NAACP chief, others found guilty in 'Moral Monday' protest

Posted December 4, 2013

— A Wake County judge on Wednesday found a group of people arrested in April during the first of what became months of weekly protests at the Legislative Building guilty of trespassing and violating building rules.

District Judge Joy Hamilton said that, although she finds some of the rules governing public access to the Legislative Building to be "vague, overbroad and confusing," state NAACP President Rev. William Barber and 11 others acted in concert to disrupt lawmakers.

Earlier Wednesday, Hamilton said there was insufficient evidence that the 12 protesters posed a threat, so she tossed out the charge of failure to disperse against all of them.

"We may be convicted for our convictions, but our convictions stand," Barber said after the trial. "So, what are we going to do? We're going to go back and continue to mobilize."

All 12 were fined $100, but Hamilton said she wouldn't bar them from returning to the Legislative Building.
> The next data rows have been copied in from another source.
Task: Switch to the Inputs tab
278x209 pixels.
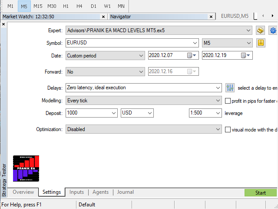Action: 76,192
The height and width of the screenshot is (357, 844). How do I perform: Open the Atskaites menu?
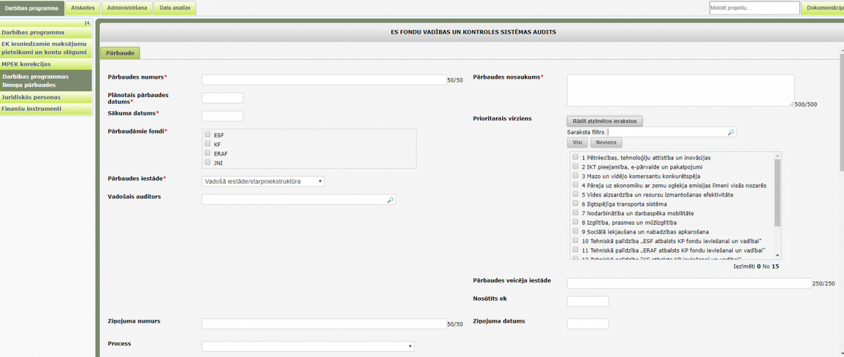[x=83, y=8]
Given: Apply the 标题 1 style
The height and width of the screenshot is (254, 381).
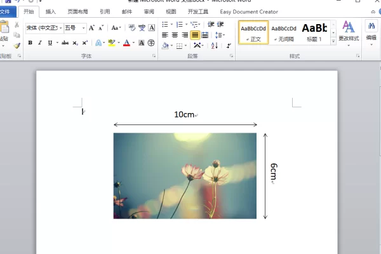Looking at the screenshot, I should 314,32.
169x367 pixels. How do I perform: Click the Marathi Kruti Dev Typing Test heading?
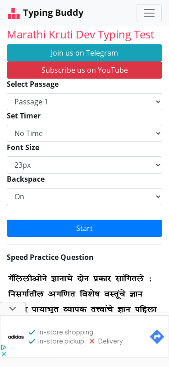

The convictions are being appealed.

Authorities maintain the protesters broke the rules by blocking a door to the Senate, holding up signs and chanting and singing.

"I believe all these things certainly add up to a disturbance under the building rules," Wake County Assistant District Attorney Mary Elizabeth Wilson said.
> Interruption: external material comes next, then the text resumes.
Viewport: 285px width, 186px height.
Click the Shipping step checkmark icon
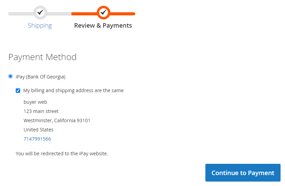point(40,13)
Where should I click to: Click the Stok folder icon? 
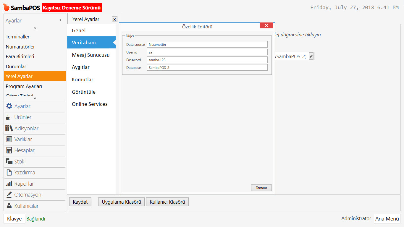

The protesters denied they disrupted the General Assembly, arguing that they were simply exercising their constitutional right to free speech.

NAACP President Rev. William Barber NAACP president, others convicted for 'Moral Monday' protest

"His order to leave the premises," defense attorney Scott Holmes said, referring to North Carolina General Assembly Police Chief Jeff Weaver, "was unconstitutional because these folks were engaged in political speech."

None of the protesters testified in their own defense during the three-day trial – the first day of testimony was held in October.

The group was the first of more than 900 people arrested during the so-called "Moral Monday" protests against the legislative agenda of the Republican-controlled General Assembly during the summer.

The protesters said lawmakers were hurting the poor, the unemployed, students and other groups through their actions.

A handful of protesters have been convicted in the case and are appealing. A few others were acquitted. Charges against dozens of protesters were dropped after they agreed to perform community service under a deal offered by Wake County prosecutors to clear cases from the clogged court dockets.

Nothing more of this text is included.